Taylor, a nurse, is in Uganda until July 2017 with a Peace Corps program called Global Health Service Partnership. The program sends U.S. doctors and nurses abroad to work alongside local providers and teach others to be health care professionals. Missouri State magazine met with her the day before she started the journey to Africa. First, she was taking her dog, Ginger, to stay with one of her daughters.
And how did her family — five children, who live around the country from Arizona to Hawaii — feel about her trip?
“Uh, they’re all fine with it.”
A year in Africa might not be a big deal compared to that time about six years ago when she climbed Mount Kilimanjaro, or that time she had to be evacuated from Iran.
“Julia is a dynamo in a small package,” said her friend Sheila Larkin Scott, ’68, part of a group of friends who met at Missouri State. “She’s a giving person who is always thinking of others. She wants to get the most out of life.”
Working around the world
Taylor earned a bachelor’s in mathematics from MSU in 1968 and taught junior high math in Missouri. Her late husband, Robert Manning, was in the Army. The family moved to the southwest, and in 1971 she became the first person to earn a master’s degree in computer science from the University of Arizona. She began working for the federal government, mostly the Department of Defense. When you ask if she can describe the work, she laughs and says: “It was mostly military intelligence. So, no.”

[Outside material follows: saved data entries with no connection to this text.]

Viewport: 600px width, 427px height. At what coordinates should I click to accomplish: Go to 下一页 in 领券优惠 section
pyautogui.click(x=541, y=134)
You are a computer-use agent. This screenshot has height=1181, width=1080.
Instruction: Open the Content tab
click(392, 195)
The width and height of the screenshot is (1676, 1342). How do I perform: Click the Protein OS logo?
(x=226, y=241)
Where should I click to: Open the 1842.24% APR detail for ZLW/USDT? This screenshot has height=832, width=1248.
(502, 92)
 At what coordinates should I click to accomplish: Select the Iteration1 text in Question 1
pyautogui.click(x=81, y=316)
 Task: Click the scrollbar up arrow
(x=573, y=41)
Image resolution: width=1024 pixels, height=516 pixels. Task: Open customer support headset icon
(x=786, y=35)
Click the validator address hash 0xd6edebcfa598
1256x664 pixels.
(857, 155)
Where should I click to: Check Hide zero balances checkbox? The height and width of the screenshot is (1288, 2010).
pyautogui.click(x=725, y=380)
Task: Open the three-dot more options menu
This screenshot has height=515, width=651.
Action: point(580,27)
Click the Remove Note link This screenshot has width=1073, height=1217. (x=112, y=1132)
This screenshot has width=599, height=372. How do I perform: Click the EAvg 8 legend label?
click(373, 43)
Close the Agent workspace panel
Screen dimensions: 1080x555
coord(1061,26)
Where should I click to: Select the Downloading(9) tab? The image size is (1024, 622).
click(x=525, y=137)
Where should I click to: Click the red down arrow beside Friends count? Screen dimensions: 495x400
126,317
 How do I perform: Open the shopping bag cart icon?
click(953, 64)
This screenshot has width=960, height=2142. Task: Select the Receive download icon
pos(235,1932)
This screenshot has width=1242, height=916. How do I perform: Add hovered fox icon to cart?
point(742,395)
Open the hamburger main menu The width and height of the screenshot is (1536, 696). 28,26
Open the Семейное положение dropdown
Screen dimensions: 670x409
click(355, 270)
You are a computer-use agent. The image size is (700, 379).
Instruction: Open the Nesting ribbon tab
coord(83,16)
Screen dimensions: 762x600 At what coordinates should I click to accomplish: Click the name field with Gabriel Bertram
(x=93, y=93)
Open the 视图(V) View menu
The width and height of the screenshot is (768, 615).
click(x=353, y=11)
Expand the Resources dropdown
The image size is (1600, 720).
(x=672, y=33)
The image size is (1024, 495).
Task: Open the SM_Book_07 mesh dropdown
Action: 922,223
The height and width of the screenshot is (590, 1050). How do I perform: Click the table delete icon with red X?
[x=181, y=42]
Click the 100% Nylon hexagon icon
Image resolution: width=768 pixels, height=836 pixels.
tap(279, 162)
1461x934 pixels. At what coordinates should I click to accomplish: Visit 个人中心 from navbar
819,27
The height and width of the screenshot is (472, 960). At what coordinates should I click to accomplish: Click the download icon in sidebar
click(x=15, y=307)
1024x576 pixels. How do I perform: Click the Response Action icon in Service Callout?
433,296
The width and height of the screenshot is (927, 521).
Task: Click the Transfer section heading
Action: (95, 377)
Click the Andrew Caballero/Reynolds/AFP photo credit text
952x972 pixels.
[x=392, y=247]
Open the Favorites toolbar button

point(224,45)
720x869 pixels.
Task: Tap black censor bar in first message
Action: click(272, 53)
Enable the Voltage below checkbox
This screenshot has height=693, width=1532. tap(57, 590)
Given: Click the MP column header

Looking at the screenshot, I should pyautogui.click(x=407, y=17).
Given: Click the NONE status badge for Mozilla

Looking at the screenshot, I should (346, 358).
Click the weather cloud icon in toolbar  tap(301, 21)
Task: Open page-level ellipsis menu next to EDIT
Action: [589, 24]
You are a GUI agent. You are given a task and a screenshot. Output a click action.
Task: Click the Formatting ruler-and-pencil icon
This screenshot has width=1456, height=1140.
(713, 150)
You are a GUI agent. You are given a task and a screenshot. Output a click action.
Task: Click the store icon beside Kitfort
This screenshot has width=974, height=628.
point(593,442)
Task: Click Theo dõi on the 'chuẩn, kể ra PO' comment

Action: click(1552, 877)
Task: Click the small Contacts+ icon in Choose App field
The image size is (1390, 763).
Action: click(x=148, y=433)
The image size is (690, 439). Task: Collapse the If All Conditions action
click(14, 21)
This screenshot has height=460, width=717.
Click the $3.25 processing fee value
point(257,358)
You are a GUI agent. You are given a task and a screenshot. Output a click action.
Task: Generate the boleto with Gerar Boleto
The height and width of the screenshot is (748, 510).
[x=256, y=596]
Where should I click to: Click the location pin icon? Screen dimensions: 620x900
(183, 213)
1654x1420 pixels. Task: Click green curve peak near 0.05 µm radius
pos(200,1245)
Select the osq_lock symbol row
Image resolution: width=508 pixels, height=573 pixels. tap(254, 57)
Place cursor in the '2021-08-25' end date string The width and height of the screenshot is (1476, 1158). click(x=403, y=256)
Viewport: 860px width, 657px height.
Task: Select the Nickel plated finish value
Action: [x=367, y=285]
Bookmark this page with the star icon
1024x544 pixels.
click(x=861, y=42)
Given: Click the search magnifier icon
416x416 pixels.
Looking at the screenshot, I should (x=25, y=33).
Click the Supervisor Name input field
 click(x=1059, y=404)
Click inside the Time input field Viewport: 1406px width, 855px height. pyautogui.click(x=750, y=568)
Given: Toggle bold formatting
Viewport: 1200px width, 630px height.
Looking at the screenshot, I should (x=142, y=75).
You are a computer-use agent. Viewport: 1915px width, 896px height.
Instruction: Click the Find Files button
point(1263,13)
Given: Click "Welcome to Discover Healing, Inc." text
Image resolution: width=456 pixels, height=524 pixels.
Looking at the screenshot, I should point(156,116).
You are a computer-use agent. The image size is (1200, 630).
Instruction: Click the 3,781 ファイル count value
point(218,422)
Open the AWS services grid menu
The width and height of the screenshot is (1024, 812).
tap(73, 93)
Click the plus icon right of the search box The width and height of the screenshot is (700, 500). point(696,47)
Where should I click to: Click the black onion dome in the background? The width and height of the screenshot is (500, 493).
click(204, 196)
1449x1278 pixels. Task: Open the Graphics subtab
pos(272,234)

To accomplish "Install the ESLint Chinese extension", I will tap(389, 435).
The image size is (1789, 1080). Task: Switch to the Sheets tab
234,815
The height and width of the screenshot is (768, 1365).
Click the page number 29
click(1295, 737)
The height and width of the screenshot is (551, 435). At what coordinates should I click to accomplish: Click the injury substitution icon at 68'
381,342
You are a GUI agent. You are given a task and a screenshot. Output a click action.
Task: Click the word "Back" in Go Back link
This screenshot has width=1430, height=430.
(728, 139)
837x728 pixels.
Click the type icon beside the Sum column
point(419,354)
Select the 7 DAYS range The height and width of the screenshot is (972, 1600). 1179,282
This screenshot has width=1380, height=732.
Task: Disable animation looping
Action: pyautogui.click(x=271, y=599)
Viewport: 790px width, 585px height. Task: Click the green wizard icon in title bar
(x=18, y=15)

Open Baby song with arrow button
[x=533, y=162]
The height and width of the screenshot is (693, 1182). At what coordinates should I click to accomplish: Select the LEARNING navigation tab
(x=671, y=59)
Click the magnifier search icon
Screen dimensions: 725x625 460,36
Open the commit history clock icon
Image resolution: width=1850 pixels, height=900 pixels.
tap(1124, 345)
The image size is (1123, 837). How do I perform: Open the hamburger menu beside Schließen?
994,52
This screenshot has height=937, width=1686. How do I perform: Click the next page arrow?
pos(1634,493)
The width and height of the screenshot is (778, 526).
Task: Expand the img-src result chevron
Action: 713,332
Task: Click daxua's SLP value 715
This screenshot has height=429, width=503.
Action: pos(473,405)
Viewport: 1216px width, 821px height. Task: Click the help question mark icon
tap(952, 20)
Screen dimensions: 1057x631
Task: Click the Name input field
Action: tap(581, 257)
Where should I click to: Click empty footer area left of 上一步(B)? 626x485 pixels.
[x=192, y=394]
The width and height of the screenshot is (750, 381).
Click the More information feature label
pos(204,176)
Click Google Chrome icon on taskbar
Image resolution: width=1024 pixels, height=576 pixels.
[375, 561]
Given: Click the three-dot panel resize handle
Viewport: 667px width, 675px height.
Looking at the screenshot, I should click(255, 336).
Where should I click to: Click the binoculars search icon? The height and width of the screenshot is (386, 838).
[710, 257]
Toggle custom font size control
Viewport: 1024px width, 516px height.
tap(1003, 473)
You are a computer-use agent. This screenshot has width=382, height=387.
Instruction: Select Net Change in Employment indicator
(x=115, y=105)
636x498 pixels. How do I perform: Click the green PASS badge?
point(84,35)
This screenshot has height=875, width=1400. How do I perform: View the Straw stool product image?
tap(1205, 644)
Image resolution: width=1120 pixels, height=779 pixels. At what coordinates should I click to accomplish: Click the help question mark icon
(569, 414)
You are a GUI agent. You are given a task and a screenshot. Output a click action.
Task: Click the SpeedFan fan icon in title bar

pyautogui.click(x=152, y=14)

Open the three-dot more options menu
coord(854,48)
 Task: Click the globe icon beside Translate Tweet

The couple lived around the world.Their first overseas assignment was Iran in the 1970s. When the Iranian Revolution happened in 1979, “it was not a good time to be an American there, so they took all military dependents out.”
This didn’t dampen her enthusiasm for new places.“I lived in Hawaii for about 10 years. I know, tough.” There, she helped coordinate simulated war games.
She lived in Wisconsin, and a picture of a craftsman making cheese curds hangs in her kitchen to remind her of that state. She lived in Georgia, and did statistics work for the Centers for Disease Control.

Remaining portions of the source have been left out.